--- Okuma Metni ---
Logo

3. Hukuk Dairesi2022/3698 E. 2023/1958 K.

Yapay Zeka Özeti

Uyuşmazlık: Davacı avukatın, davalı müvekkilleri adına takip ettiği dava ve icra dosyası için talep ettiği vekalet ücretinin kapsamı ve miktarına ilişkin anlaşmazlık.

Gerekçe ve Sonuç: Davacının dava dilekçesinde vekalet ücreti talebinin tek ve bir bütün olduğu, mahkemenin ise davacının hem dava hem de icra dosyası için ayrı ayrı vekalet ücreti talebi varmış gibi hesaplama yaparak hüküm kurmasının taleple bağlılık ilkesine ve bozma ilamının gereklerine aykırı olması gözetilerek yerel mahkeme kararı bozulmuştur.

Karar Metni

"İçtihat Metni"

MAHKEMESİ :Asliye Hukuk Mahkemesi

SAYISI : 2021/130 E., 2022/23 K.

DAVA TARİHİ : 14.06.2013

KARAR : Davanın kabulü

Taraflar arasındaki alacak (vekalet sözleşmesinden kaynaklanan) davasından dolayı yapılan yargılama sonunda, Mahkemece bozmaya uyularak davanın kabulüne karar verilmiştir.
--- Sağlanan Veriler ---
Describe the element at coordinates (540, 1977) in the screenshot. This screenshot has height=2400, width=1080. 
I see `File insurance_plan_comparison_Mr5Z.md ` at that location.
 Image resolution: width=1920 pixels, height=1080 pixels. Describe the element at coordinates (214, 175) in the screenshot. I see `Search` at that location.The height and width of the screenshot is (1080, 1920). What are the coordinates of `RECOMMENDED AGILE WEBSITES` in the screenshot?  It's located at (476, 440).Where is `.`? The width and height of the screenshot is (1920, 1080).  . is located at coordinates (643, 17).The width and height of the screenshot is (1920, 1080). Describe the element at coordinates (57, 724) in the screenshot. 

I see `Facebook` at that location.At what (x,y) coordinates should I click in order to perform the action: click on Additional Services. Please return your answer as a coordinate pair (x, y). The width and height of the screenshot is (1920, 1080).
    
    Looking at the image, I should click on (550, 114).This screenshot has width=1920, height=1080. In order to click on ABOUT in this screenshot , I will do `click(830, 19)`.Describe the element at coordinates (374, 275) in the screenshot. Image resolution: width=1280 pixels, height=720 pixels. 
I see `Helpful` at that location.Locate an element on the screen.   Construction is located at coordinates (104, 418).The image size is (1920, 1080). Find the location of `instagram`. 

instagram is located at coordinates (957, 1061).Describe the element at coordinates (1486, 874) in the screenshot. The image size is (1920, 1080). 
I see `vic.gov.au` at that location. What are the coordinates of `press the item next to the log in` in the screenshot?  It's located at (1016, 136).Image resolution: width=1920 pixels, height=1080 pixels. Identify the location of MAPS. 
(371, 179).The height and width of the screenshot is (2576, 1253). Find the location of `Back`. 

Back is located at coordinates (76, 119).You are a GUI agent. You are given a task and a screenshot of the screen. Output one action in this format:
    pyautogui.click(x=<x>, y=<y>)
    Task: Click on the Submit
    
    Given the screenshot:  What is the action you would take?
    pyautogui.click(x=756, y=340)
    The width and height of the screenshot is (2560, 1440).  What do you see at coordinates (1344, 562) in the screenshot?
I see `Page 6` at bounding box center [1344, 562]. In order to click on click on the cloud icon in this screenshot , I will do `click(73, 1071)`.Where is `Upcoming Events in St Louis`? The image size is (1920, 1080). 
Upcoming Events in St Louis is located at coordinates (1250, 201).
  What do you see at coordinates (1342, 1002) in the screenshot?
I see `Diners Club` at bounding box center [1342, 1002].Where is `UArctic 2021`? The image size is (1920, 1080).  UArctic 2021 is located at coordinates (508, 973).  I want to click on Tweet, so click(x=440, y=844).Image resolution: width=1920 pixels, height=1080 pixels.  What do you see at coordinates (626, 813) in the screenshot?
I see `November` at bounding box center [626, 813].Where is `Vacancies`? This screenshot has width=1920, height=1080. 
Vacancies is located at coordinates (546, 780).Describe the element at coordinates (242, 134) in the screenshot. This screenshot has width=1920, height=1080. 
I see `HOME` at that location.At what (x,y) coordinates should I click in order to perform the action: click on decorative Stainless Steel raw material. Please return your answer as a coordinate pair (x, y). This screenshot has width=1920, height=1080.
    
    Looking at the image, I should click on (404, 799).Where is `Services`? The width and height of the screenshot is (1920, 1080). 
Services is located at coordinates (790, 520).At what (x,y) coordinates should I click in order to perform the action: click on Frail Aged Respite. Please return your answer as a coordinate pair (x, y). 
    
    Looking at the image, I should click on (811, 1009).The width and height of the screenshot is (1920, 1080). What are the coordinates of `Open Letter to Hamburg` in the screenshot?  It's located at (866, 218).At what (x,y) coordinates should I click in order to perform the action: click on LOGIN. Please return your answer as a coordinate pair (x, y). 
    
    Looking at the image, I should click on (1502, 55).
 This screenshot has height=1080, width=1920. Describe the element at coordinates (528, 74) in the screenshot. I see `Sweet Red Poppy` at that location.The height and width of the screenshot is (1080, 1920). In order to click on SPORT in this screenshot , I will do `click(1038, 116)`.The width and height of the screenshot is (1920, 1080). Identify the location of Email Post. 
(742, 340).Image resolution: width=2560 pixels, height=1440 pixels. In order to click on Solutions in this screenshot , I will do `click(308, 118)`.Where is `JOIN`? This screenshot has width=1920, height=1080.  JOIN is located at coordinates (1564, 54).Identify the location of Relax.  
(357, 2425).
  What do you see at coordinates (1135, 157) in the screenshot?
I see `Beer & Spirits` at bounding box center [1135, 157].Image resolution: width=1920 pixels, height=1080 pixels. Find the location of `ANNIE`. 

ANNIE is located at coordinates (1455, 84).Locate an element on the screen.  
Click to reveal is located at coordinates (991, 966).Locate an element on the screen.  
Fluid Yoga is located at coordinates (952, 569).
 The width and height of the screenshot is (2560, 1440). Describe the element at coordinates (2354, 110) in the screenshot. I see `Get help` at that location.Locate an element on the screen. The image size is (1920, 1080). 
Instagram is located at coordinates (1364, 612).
---
**Görevler**
**a.** Aşağıdaki ifadelerin (i), (ii) ve (iii) okuma metniyle uyuşup uyuşmadığını belirtin. Her biri için evet ya da hayır deyin ve karara esas olan sözleri metinden aynen aktarın.
(i) Dava tarihi 14.06.2013'tür.
(ii) Mahkeme davanın reddine karar vermiştir.
(iii) Davacı, dava dosyası ve icra dosyası için ayrı ayrı vekalet ücreti talep etmiştir.
**b.** Okuma metnini, yani vekalet ücreti uyuşmazlığına ilişkin kararı, kaldığı yerden sürdürün.

**Cevap Anahtarı**
**a.**
(i) Evet: "DAVA TARİHİ : 14.06.2013"
(ii) Hayır: "Mahkemece bozmaya uyularak davanın kabulüne karar verilmiştir."
(iii) Hayır: "Davacının dava dilekçesinde vekalet ücreti talebinin tek ve bir bütün olduğu"

**b.**
Mahkeme kararı davalı ... vekili tarafından temyiz edilmekle ve temyiz isteminin duruşmalı yapılmak istenilmekle; kesinlik, süre, temyiz şartı ve diğer usul eksiklikleri yönünden yapılan ön inceleme sonucunda, 14.03.2023 tarihinde duruşma yapılmasına ve duruşma gününün taraflara davetiye ile bildirilmesine karar verilmiştir.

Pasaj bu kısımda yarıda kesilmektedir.